Aquaporins are well known as facilitators of membrane water transport in almost all organisms. Initially this was the central hypothesis for the study of aquaporin function in plants. Using different gene knock out techniques like antisense, RNAi, Virus Induced Gene Silencing or T-DNA insertions and comparing the resulting plants to controls, we could demonstrate that distinct aquaporins contribute to membrane water transport processes in plants. Among others, these concern root water uptake, cell elongation, plant growth and plant movement. In cooperation with two groups from Hebrew University of Jerusalem, we analyze water conducting aquaporins and their role in plant water transport in order to develop an optimized mathematical model for plant water uptake and optimize the water use efficiency of crops. By this, our basic knowledge about aquaporins will find an application in farming.
Other plant aquaporins do not facilitate water membrane transport and we have consequently searched for other substances than water that show a facilitated membrane transport in the presence of these aquaporins. Results from physiological studies lead us to the conclusion that the above mentioned aquaporin species facilitate CO2 membrane transport and it appears that for many gaseous substances the molecular membrane transport mechanism is not completely understood. In particular, the transport of gases like CO2, O2 or NH3 and the regulation of membrane water transport in correlation to other substances are under investigation. Current data indicate for the significance of aquaporins for gas transport and regard their function to many physiological processes like photosynthesis, respiration or growth. It is interesting to note that similar proteins were found also in humans and bacteria, which give us the chance to cooperate with non-botany scientists. Consequently besides plant physiologists, some of our main collaborators work in human science, microbiology or biophysics.
As main goals, we try to characterize the gas transport function of specific aquaporins, their regulation, their structure, the molecular mechanism and their implication in physiology not only in plants.
Aquaporins in synthetic model systems
The Kaldenhoff group has an expertise in functional characterization of membrane pore proteins named Aquaporins.
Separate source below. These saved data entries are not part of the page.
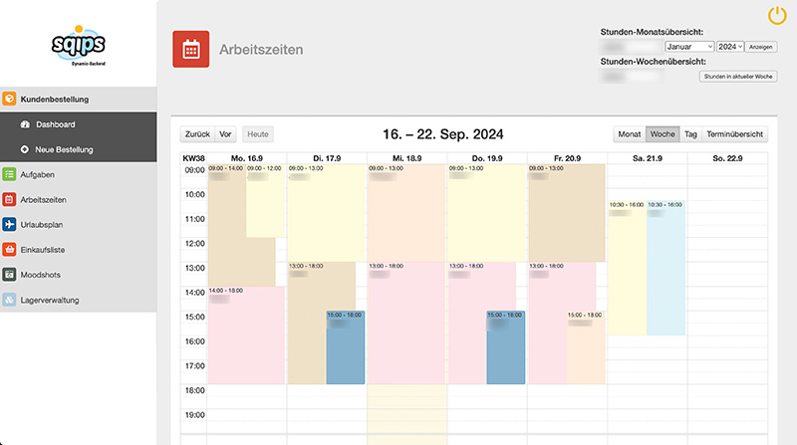Click the orange power logout icon
The image size is (797, 445).
tap(778, 15)
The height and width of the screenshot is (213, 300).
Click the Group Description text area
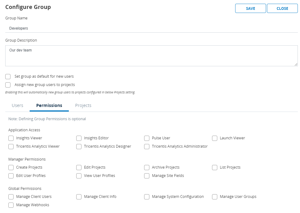click(x=151, y=56)
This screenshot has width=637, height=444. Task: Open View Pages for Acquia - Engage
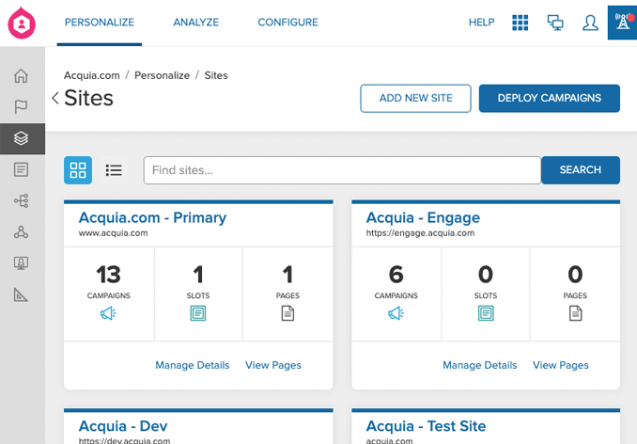click(x=560, y=365)
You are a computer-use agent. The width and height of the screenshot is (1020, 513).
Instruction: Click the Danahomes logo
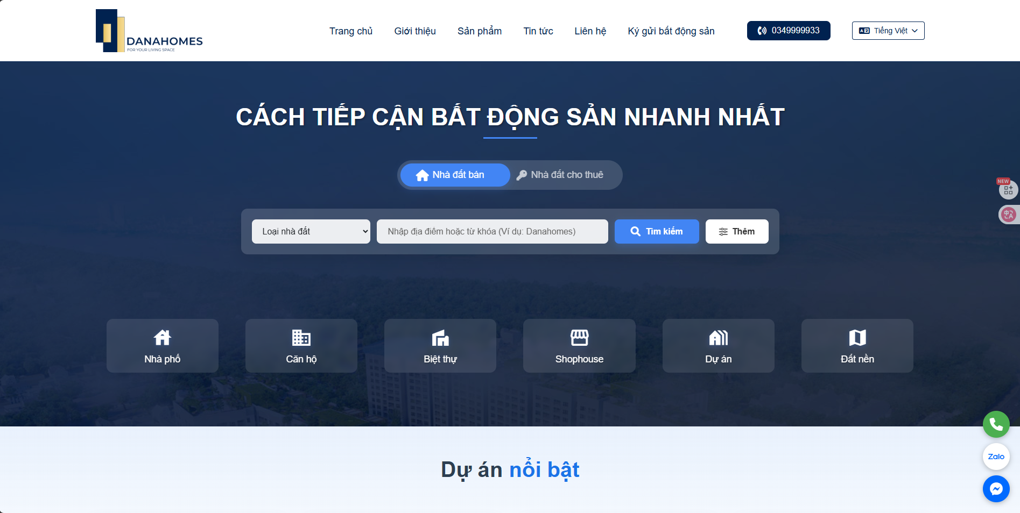pyautogui.click(x=149, y=31)
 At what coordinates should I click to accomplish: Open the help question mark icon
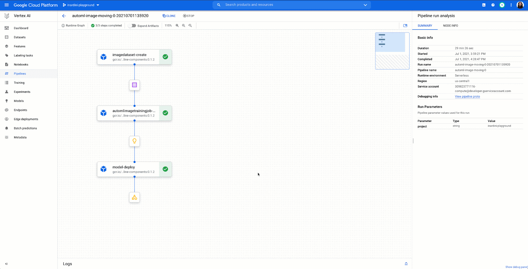493,5
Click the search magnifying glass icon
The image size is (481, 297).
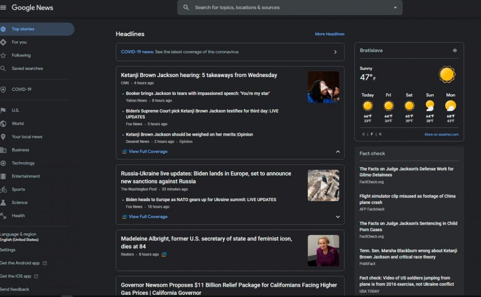click(186, 7)
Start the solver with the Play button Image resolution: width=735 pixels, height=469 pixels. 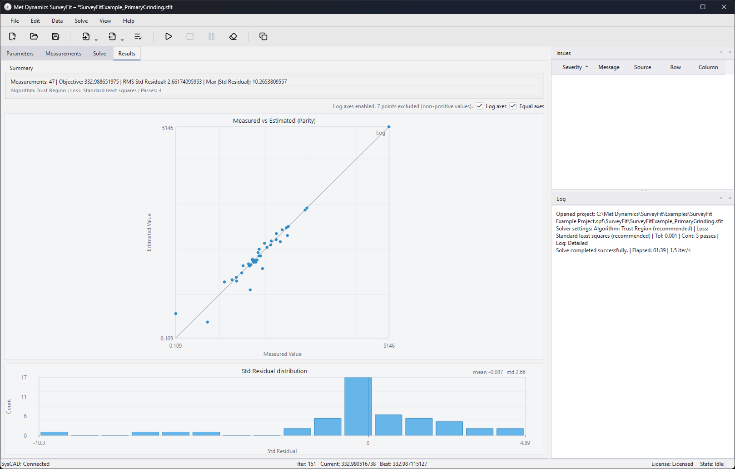point(169,36)
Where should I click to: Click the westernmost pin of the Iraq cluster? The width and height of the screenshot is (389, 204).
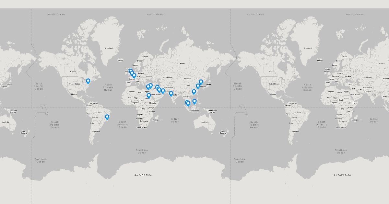tap(157, 87)
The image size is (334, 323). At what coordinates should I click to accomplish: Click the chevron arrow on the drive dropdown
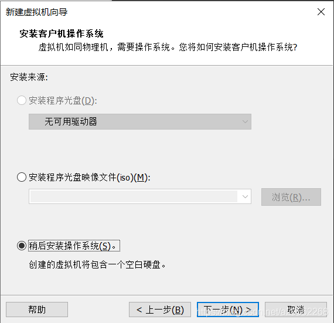[245, 122]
Besides their activity as membrane water transport facilitators, we have evidence for a physiological significant increase in gas transport rates by some of these proteins. In collaboration with Frank Bernhard (Goethe University Frankfurt, Germany) and coworkers we have used an in vitro transcription/translation system that was established by the Frankfurt group to express plant aquaporins to milligram amounts. Reconstitution of the plant aquaporins as well as that of human aquaporins in liposomes and functional analysis showed that the extracellular synthesized proteins were active in the synthetic system. The group of Wolfgang Meier (Basel University, Swiss) has established a procedure to incorporate membrane proteins like aquaporins in synthetic material. These block-copolymers could form membrane-like structures and vesicles. If plant aquaporins produced and purified in the Kaldenhoff lab were integrated in block-copolymers and form vesicles their function resembles that in cellular systems (collaboration with J. Zilles and M. Kumar, ; University of Illinois, USA). Our current approaches are aiming to analyze aquaporin facilitated CO2 transport by a moving micro pH electrode in a setup, where two chambers are separated through the synthetic material (block co-polymer). We envisage an application where CO2 transport facilitating aquaporins in synthetic material provide a gas selective filter.
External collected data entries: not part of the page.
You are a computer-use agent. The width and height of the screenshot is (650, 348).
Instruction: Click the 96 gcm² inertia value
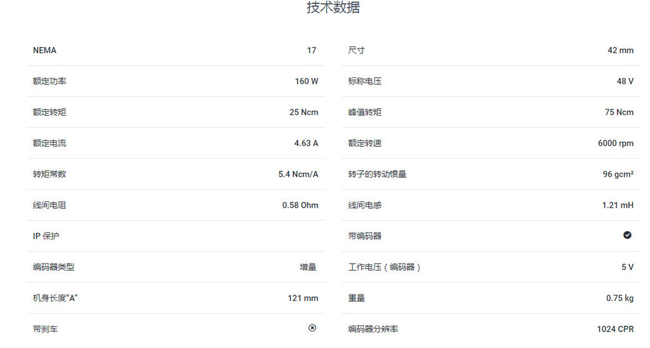pyautogui.click(x=618, y=174)
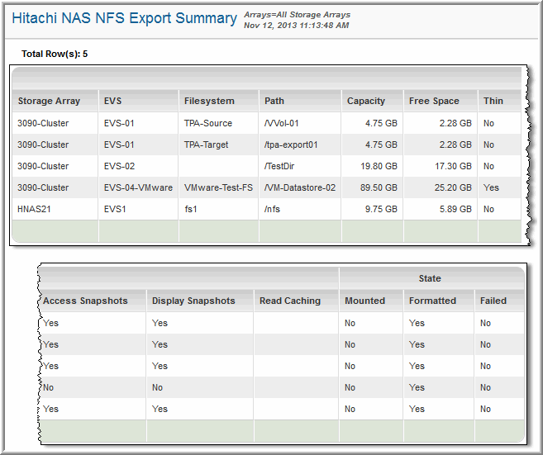The image size is (543, 455).
Task: Select the Thin column header
Action: click(493, 101)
Parasitic plants could lead to complete crop failure. The analysis of molecular reactions during the parasitic infection process and throughout the plant – plant interaction provided the basis for strategies to reduce events of a successful parasite infestation. We have identified host proteins (e.g. attAGP) that are induced by attachment of the parasitic plant Cuscuta. By introduction of a corresponding RNAi construct that was transferred to the host tomato using virus induced gene silencing, we could demonstrate a linear correlation between attAGP expression and successful parasite attachment. On the other hand, we have identified several proteins that are expressed upon infection by the parasitic plant. One of these represents a proteinase. Identification of a specific inhibitor of the proteinase function and expression of the encoding gene in E. coli provided us with a substance that could be used as a Cuscuta repellent. Application and further use of this inhibitor is subjected to a European Patent claimed by TU. Transgenic plants expressing the inhibitor together with an extracellular targeting sequence were found to be resistant. Field trials of products developed on the basis of the inhibitor to date are conducted in collaboration with local institutes in Cuscuta-affected regions in Africa, China, Israel and Palestine.
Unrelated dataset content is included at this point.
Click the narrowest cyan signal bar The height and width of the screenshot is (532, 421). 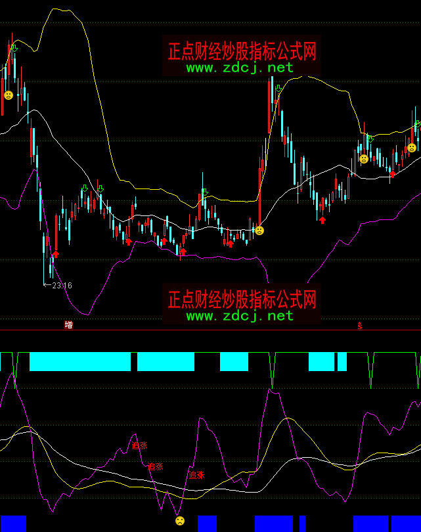coord(342,362)
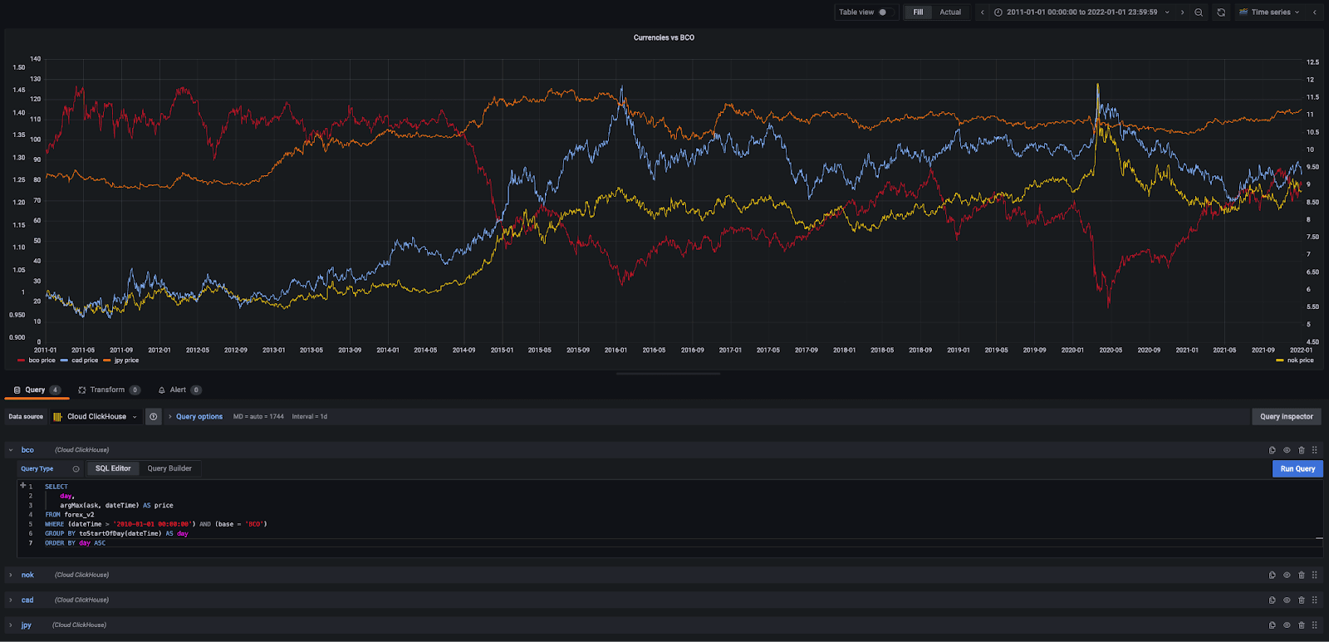Delete the nok query
Screen dimensions: 1329x642
pyautogui.click(x=1302, y=575)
Similarity in the attachment mechanisms of the parasitic plant species Cuscuta, Striga and Orobanchae lead to a joint project with a Palestine and an Israeli group, which aims to develop an applicable strategy of plant defense towards these plant parasites. Besides the above mentioned proteins these benefit from a protein exchange between host and parasite. This mechanism will be used to target host derived proteins that inhibit parasite specific metabolism to the parasite and thus inhibit parasite growth.